(A block of data)
# # #
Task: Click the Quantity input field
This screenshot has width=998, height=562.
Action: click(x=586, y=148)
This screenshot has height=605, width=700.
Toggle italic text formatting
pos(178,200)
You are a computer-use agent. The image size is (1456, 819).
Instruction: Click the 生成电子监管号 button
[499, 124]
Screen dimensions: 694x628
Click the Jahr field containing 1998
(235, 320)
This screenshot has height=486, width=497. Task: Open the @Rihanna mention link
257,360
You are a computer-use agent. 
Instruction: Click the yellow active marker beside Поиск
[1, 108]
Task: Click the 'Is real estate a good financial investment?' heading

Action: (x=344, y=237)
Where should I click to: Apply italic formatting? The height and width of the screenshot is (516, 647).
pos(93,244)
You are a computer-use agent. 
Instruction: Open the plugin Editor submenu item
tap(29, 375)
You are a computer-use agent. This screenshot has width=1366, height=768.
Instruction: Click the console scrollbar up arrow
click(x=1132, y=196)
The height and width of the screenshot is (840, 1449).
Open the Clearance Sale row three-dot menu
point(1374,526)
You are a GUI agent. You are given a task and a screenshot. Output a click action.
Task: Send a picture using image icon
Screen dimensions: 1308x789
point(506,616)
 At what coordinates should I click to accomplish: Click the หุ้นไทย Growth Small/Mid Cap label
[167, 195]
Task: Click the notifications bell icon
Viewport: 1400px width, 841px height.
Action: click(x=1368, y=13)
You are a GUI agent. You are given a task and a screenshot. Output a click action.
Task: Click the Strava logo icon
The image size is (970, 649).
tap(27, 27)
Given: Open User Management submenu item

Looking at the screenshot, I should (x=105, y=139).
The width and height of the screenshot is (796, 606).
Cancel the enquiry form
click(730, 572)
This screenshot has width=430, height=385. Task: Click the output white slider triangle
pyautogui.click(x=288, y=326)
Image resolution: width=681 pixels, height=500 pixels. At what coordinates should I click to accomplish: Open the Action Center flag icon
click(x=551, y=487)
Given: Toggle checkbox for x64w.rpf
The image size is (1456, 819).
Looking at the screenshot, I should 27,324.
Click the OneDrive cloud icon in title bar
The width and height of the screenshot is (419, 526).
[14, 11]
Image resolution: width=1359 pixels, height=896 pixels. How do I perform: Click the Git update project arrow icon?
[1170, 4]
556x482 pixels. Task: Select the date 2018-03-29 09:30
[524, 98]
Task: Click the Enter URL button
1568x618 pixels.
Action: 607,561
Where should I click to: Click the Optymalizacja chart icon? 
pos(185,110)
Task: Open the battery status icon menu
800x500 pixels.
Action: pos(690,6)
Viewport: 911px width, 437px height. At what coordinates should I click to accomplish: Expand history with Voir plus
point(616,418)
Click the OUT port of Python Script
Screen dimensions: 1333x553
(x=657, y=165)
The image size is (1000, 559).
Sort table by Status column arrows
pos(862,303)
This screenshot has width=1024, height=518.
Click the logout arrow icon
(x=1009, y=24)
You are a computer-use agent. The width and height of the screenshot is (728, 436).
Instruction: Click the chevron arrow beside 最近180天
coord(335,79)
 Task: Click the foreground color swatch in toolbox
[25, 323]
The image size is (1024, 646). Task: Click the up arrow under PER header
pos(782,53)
# # #
- DIRECTION: Write out every line of the listing above again, character for character, without changing anything.

- TASK ANSWER:
Task: Click the Quantity input field
This screenshot has width=998, height=562.
Action: click(x=586, y=148)
This screenshot has height=605, width=700.
Toggle italic text formatting
pos(178,200)
You are a computer-use agent. The image size is (1456, 819).
Instruction: Click the 生成电子监管号 button
[499, 124]
Screen dimensions: 694x628
Click the Jahr field containing 1998
(235, 320)
This screenshot has height=486, width=497. Task: Open the @Rihanna mention link
257,360
You are a computer-use agent. 
Instruction: Click the yellow active marker beside Поиск
[1, 108]
Task: Click the 'Is real estate a good financial investment?' heading

Action: (x=344, y=237)
Where should I click to: Apply italic formatting? The height and width of the screenshot is (516, 647).
pos(93,244)
You are a computer-use agent. 
Instruction: Open the plugin Editor submenu item
tap(29, 375)
You are a computer-use agent. This screenshot has width=1366, height=768.
Instruction: Click the console scrollbar up arrow
click(x=1132, y=196)
The height and width of the screenshot is (840, 1449).
Open the Clearance Sale row three-dot menu
point(1374,526)
You are a GUI agent. You are given a task and a screenshot. Output a click action.
Task: Send a picture using image icon
Screen dimensions: 1308x789
point(506,616)
 At what coordinates should I click to accomplish: Click the หุ้นไทย Growth Small/Mid Cap label
[167, 195]
Task: Click the notifications bell icon
Viewport: 1400px width, 841px height.
Action: click(x=1368, y=13)
You are a GUI agent. You are given a task and a screenshot. Output a click action.
Task: Click the Strava logo icon
The image size is (970, 649).
tap(27, 27)
Given: Open User Management submenu item

Looking at the screenshot, I should (x=105, y=139).
The width and height of the screenshot is (796, 606).
Cancel the enquiry form
click(730, 572)
This screenshot has width=430, height=385. Task: Click the output white slider triangle
pyautogui.click(x=288, y=326)
Image resolution: width=681 pixels, height=500 pixels. At what coordinates should I click to accomplish: Open the Action Center flag icon
click(x=551, y=487)
Given: Toggle checkbox for x64w.rpf
The image size is (1456, 819).
Looking at the screenshot, I should 27,324.
Click the OneDrive cloud icon in title bar
The width and height of the screenshot is (419, 526).
[14, 11]
Image resolution: width=1359 pixels, height=896 pixels. How do I perform: Click the Git update project arrow icon?
[1170, 4]
556x482 pixels. Task: Select the date 2018-03-29 09:30
[524, 98]
Task: Click the Enter URL button
1568x618 pixels.
Action: 607,561
Where should I click to: Click the Optymalizacja chart icon? 
pos(185,110)
Task: Open the battery status icon menu
800x500 pixels.
Action: pos(690,6)
Viewport: 911px width, 437px height. At what coordinates should I click to accomplish: Expand history with Voir plus
point(616,418)
Click the OUT port of Python Script
Screen dimensions: 1333x553
(x=657, y=165)
The image size is (1000, 559).
Sort table by Status column arrows
pos(862,303)
This screenshot has width=1024, height=518.
Click the logout arrow icon
(x=1009, y=24)
You are a computer-use agent. The width and height of the screenshot is (728, 436).
Instruction: Click the chevron arrow beside 最近180天
coord(335,79)
 Task: Click the foreground color swatch in toolbox
[25, 323]
The image size is (1024, 646). Task: Click the up arrow under PER header
pos(782,53)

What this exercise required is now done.